WORK ITEM
Print each entry precisely; exclude the pictures.

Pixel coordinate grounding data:

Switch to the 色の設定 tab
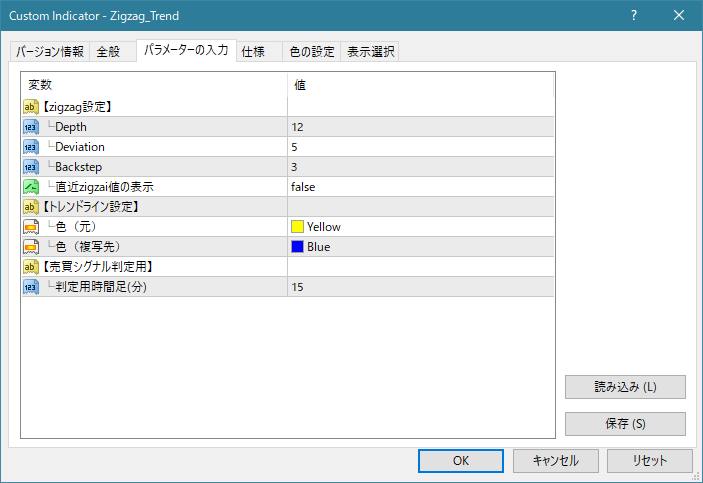The height and width of the screenshot is (483, 703). tap(312, 52)
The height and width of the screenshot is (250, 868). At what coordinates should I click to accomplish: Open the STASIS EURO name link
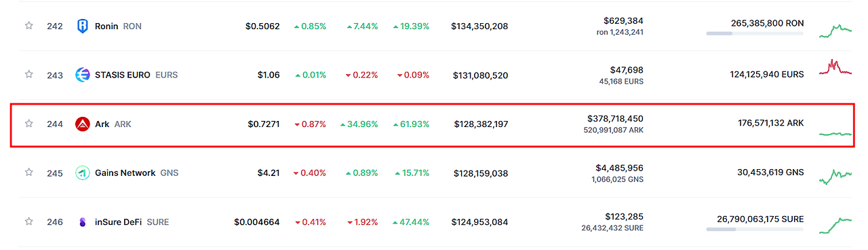[x=136, y=75]
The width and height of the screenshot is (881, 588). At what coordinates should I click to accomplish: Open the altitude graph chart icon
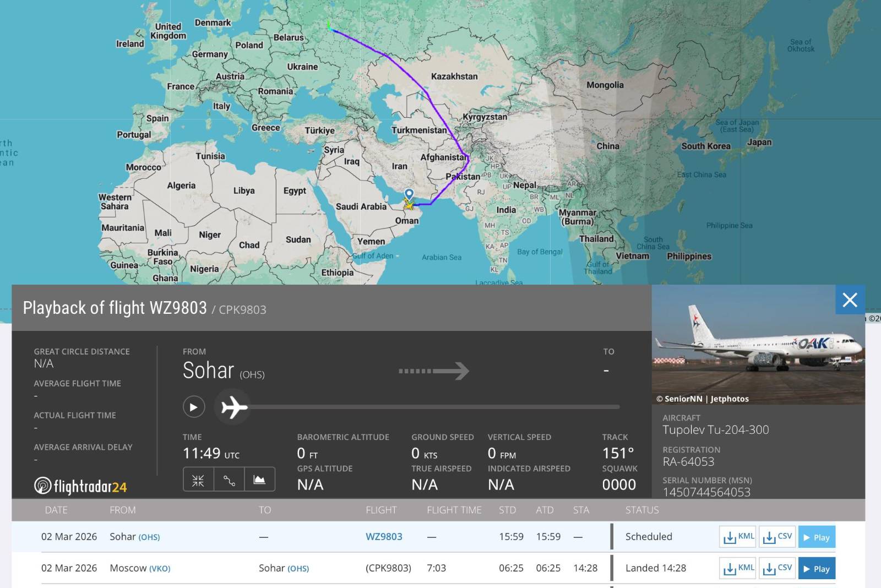pos(259,481)
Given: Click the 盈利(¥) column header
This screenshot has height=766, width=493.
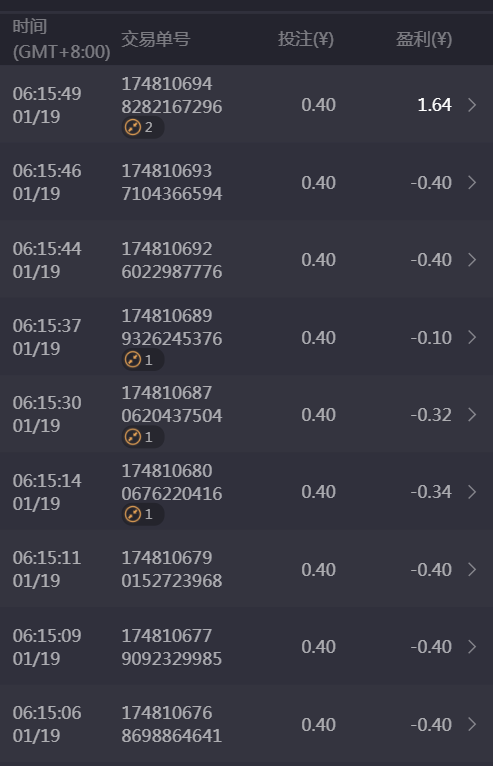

RESULT OF THIS TASK
Switch to the 色の設定 tab
The height and width of the screenshot is (483, 703). tap(312, 52)
The height and width of the screenshot is (250, 868). At what coordinates should I click to accomplish: Open the STASIS EURO name link
[x=136, y=75]
The width and height of the screenshot is (881, 588). At what coordinates should I click to accomplish: Open the altitude graph chart icon
pos(259,481)
Given: Click the 盈利(¥) column header
This screenshot has height=766, width=493.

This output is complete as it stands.